Angelina Jolie opens up about her late mother and how she influenced her stunning beauty campaign
Angelina Jolie has a very big reason for choosing Guerlain's perfume, Mon Guerlain, as her first beauty campaign in a decade.
The notoriously private actress talked to Marie Claire about her stunning campaign, and said that the French beauty brand was actually a favorite of her late mother, Marcheline Bertrand. Bertrand died in 2007, after a battle with ovarian and breast cancer.
"It was a brand my mother loved, so I knew it from my childhood," Jolie says. "It spoke to her, as it does to me, of beauty, history, and quality; one of the oldest perfume houses in the world, from France, a country I love and feel connected to."
"She was a very natural woman who never spoiled herself, never wore makeup, and wore modest jewelry, but she always had a few special items for when she wanted to feel like a lady," she continues. "One of those -- and I remember it because it seemed so elegant -- was her Guerlain powder. I think all women have those few special things that make them feel feminine."

========================================================================

#### [Task statement]
Repeat the part of the Angelina Jolie article starting with "Angelina Jolie opens" and going on through "and breast cancer.". Rely on nothing but the text above.

#### [Raw data]
========================================================================

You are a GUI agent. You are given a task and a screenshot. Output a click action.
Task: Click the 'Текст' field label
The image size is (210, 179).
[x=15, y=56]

========================================================================

#### [Response box]
Angelina Jolie opens up about her late mother and how she influenced her stunning beauty campaign
Angelina Jolie has a very big reason for choosing Guerlain's perfume, Mon Guerlain, as her first beauty campaign in a decade.
The notoriously private actress talked to Marie Claire about her stunning campaign, and said that the French beauty brand was actually a favorite of her late mother, Marcheline Bertrand. Bertrand died in 2007, after a battle with ovarian and breast cancer.